GLUE Benchmark Breakdown

GLUE (General Language Understanding Evaluation) is a collection of tasks designed to evaluate natural language understanding (NLU) models. The benchmark includes various subtasks that test different aspects of language comprehension.

Subtasks

1. CoLA (Corpus of Linguistic Acceptability)

  • Task: Sentence acceptability judgment (grammaticality).
  • Goal: Determine if a sentence is grammatically acceptable.
  • Input: A single sentence.
  • Output: Binary classification (grammatically correct or not).

2. SST-2 (Stanford Sentiment Treebank)

  • Task: Sentiment analysis.
  • Goal: Classify a sentence's sentiment as positive or negative.
  • Input: A single sentence.
  • Output: Binary classification (positive or negative sentiment).

3. MRPC (Microsoft Research Paraphrase Corpus)

  • Task: Paraphrase detection.
  • Goal: Determine if two sentences are semantically equivalent.
  • Input: Two sentences.
  • Output: Binary classification (paraphrase or not).

4. STS-B (Semantic Textual Similarity Benchmark)

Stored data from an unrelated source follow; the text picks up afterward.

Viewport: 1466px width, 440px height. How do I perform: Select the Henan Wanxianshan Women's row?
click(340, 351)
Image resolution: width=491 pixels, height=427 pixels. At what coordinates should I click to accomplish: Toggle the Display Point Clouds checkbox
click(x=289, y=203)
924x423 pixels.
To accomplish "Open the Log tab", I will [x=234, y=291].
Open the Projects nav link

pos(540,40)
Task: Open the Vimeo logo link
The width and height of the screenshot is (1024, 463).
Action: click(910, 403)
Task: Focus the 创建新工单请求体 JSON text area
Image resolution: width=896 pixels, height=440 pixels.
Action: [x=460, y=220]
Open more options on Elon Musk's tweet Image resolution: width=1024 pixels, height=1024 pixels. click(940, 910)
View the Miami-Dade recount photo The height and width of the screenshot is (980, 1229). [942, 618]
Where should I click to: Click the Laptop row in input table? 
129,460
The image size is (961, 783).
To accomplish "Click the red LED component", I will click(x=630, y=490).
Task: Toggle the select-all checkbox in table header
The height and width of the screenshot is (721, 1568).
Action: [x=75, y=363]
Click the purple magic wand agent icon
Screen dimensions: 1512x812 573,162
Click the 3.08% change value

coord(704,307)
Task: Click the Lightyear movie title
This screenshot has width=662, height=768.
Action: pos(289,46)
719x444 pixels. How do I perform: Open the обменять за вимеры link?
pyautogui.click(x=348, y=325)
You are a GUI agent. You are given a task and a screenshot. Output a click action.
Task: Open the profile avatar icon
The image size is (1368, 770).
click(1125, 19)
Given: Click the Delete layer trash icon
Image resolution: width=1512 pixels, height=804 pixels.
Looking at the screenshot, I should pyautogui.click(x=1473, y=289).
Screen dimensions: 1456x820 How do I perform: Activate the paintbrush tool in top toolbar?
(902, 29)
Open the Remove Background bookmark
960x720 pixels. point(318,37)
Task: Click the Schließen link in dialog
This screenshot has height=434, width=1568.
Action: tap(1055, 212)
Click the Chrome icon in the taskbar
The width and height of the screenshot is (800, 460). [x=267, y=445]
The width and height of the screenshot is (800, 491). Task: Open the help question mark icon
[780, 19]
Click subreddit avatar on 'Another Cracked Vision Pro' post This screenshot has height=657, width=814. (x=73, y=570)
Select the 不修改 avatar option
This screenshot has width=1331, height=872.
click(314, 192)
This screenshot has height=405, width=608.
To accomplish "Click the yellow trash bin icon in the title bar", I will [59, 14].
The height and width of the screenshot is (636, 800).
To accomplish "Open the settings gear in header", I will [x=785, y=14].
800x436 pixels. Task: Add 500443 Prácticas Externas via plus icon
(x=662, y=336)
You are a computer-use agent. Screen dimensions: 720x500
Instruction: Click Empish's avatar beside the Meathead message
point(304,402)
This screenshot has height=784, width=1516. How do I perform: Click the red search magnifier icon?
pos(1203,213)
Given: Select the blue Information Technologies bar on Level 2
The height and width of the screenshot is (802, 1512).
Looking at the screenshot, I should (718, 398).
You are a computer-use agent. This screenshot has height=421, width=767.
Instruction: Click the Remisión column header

  • Task: Sentence similarity assessment.
  • Goal: Assess the degree of similarity between two sentences.
  • Input: Two sentences.
  • Output: Real-valued score (1 to 5) indicating similarity.

5. QQP (Quora Question Pairs)

  • Task: Question pair similarity.
  • Goal: Determine whether two questions are semantically equivalent.
  • Input: Two questions.
  • Output: Binary classification (equivalent or not).

6. MNLI (Multi-Genre Natural Language Inference)

  • Task: Textual entailment.
  • Goal: Determine the relationship between a premise and a hypothesis (entailment, contradiction, or neutral).
  • Input: A premise and a hypothesis.
  • Output: Three-way classification (entailment, contradiction, or neutral).
  • EH NOTE: Genre here refers to type of language source (telephone call, fiction writing, etc)
  • Variants:
    • Matched: In-domain evaluation (test data from the same genres as training data).
    • Mismatched: Out-of-domain evaluation (test data from different genres than training data).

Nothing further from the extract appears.